Hypoxia and Temperature Regulated Morphogenesis in Candida albicans

Candida albicans is a common commensal in the human gut but in predisposed patients it can become an important human fungal pathogen. As a commensal, C. albicans adapts to low-oxygen conditions and represses its hyphal development by the transcription factor Efg1, which under normoxia activates filamentation. The repressive hypoxic but not the normoxic function of Efg1 required its unmodified N-terminus, was prevented by phosphomimetic residues at normoxic phosphorylation sites T179 and T206 and occurred only at temperatures <= 35 degrees C. Genome-wide binding sites for native Efg1 identified 300 hypoxiaspecific target genes, which overlapped partially with hypoxic binding sites for Ace2, a known positive regulator of hypoxic filamentation. Transcriptional analyses revealed that EFG1, ACE2 and their identified targets BCR1 and BRG1 encode an interconnected regulatory hub, in which Efg1/Bcr1 act as negative and Ace2/Brg1 act as positive regulators of gene expression under hypoxia. In this circuit, the hypoxic function of Ace2 was stimulated by elevated CO2 levels.

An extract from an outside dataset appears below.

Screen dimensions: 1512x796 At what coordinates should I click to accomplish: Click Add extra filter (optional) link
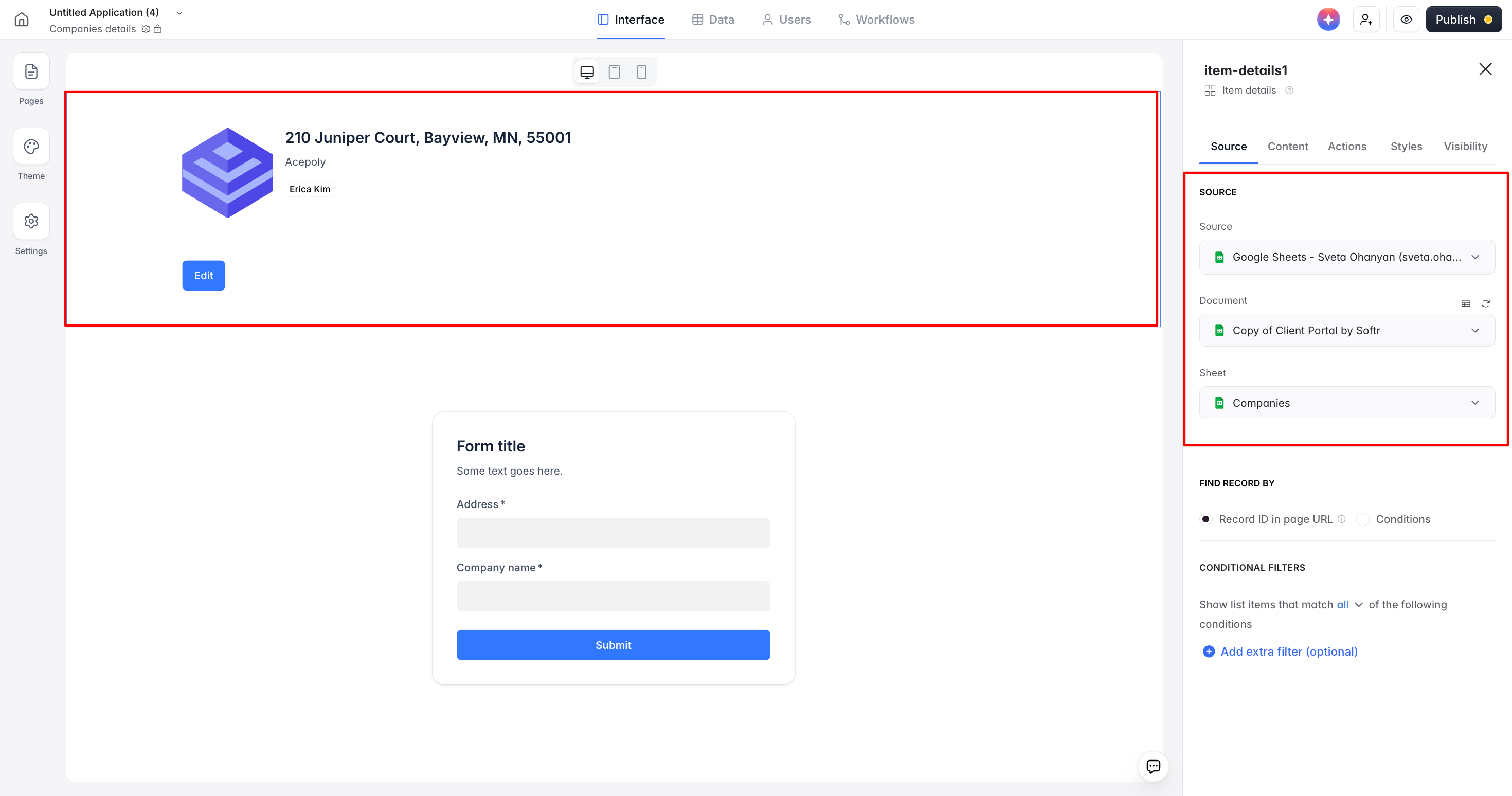(1288, 652)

The hyperfilamentous phenotype of efg1 and bcr1 mutants depended on Ace2/Brg1 regulators and required increased expression of genes encoding Cek1 MAP kinase and its downstream target Cph1. The intricate temperature-dependent regulatory mechanisms under hypoxia suggest that C. albicans restricts hyphal morphogenesis in oxygen-poor body niches, possibly to persist as a commensal in the human host.